**Task goal**: Identify every line below that contains the word "width", and copy each of those lines in full.

----

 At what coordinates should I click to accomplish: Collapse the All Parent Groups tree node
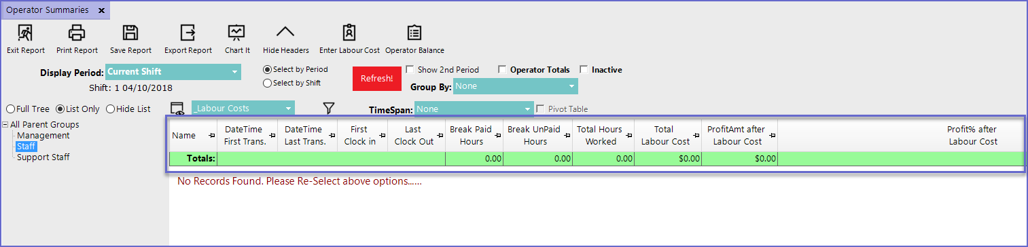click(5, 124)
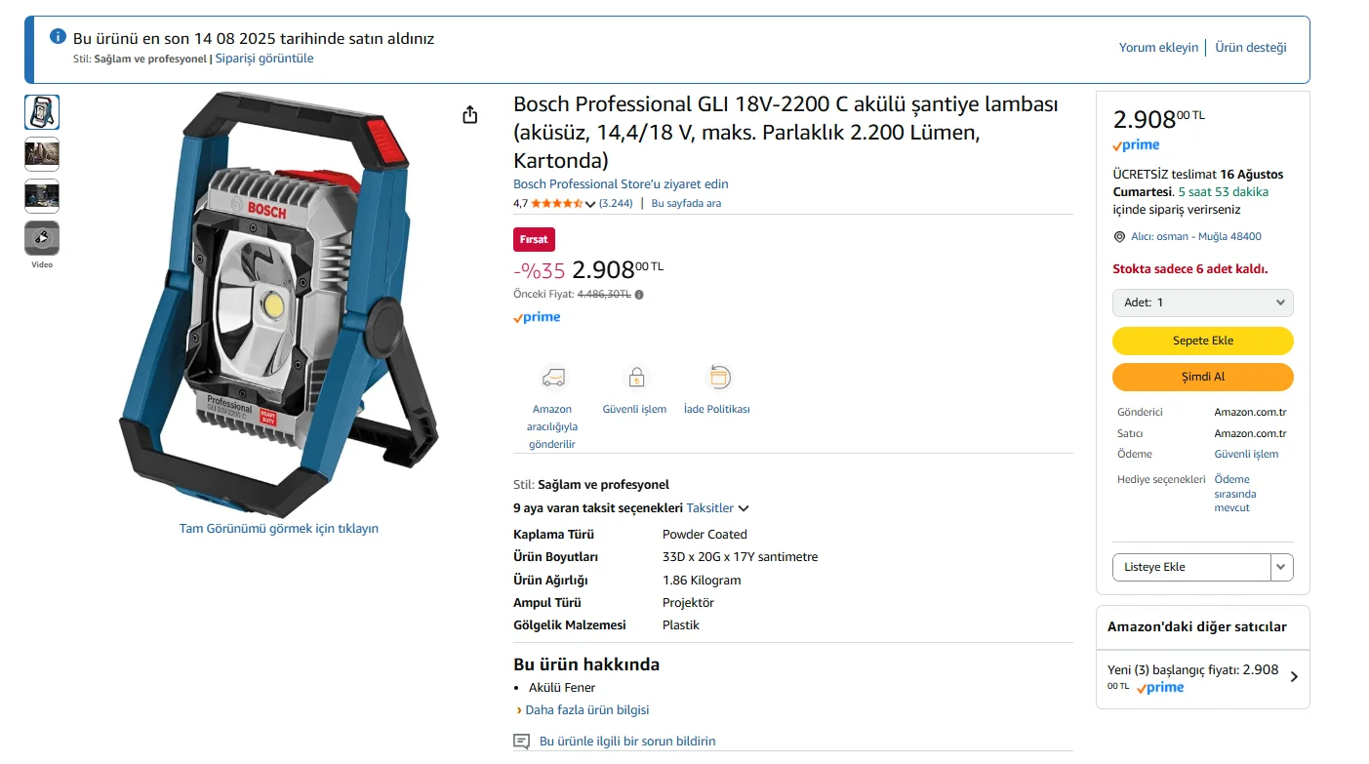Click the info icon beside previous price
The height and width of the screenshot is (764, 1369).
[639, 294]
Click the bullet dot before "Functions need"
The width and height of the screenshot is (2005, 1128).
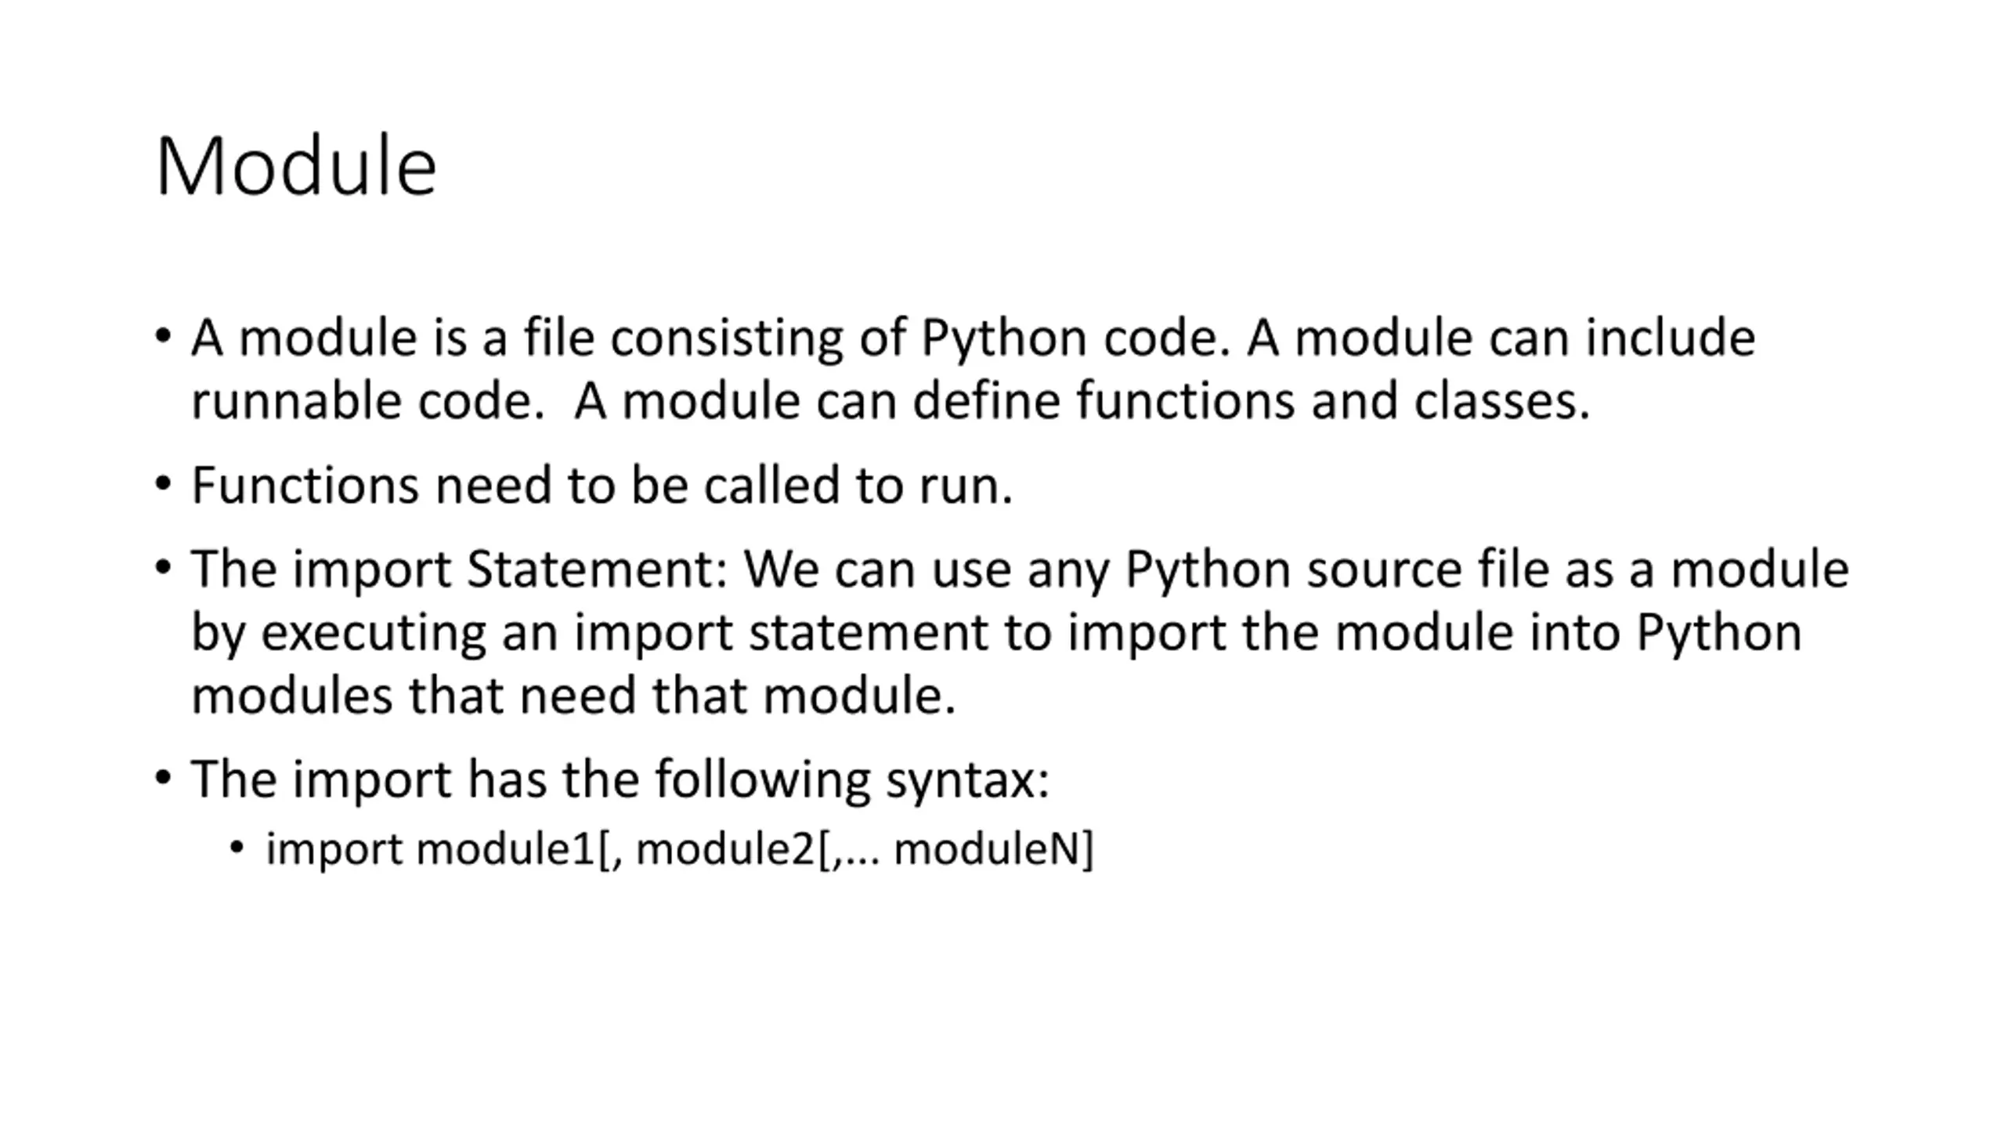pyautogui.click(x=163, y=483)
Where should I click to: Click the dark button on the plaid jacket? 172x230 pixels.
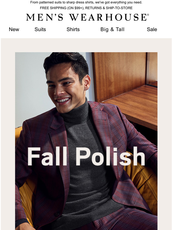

----

**Final result**:
The height and width of the screenshot is (764, 1369).
The width and height of the screenshot is (2005, 1128).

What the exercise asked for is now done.